## Instructions for the task
Determine how many lines of the entries below contain the word "link", and reply with that number alone.

Records for locating displayed items:
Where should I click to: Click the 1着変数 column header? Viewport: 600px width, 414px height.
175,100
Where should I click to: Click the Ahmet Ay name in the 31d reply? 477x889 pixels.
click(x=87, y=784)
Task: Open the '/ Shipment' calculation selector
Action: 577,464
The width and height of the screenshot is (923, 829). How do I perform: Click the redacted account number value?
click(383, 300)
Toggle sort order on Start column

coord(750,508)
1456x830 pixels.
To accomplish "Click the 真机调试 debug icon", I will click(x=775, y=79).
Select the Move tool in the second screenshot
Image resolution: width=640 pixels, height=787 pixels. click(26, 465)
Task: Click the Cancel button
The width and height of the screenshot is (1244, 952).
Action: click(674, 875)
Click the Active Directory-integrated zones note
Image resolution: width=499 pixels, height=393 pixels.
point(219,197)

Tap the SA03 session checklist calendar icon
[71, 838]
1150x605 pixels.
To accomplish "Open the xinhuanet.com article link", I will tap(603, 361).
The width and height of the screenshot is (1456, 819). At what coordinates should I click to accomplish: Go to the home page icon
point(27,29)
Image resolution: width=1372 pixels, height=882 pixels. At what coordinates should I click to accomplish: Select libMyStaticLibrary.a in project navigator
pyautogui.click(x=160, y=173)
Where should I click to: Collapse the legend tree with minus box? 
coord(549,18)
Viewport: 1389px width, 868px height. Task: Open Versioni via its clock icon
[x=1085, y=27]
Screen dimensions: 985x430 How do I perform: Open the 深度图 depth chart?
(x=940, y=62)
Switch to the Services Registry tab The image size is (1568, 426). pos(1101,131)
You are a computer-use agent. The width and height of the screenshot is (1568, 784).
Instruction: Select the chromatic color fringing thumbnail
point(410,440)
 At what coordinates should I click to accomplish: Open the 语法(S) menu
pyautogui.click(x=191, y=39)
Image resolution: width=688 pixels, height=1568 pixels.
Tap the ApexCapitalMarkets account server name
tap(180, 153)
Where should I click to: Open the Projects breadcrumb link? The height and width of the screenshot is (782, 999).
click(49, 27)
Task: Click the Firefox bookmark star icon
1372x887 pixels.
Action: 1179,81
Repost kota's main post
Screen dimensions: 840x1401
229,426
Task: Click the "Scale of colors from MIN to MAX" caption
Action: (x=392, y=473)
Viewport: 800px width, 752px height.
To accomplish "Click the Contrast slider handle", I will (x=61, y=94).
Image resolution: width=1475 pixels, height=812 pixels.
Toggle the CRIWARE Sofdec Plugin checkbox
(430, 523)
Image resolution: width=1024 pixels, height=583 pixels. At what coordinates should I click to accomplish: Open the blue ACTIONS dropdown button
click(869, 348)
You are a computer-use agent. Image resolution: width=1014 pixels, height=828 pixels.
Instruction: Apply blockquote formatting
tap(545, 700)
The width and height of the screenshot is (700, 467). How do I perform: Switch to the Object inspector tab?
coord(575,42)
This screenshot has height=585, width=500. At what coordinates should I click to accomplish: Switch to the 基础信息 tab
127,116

## Final answer
2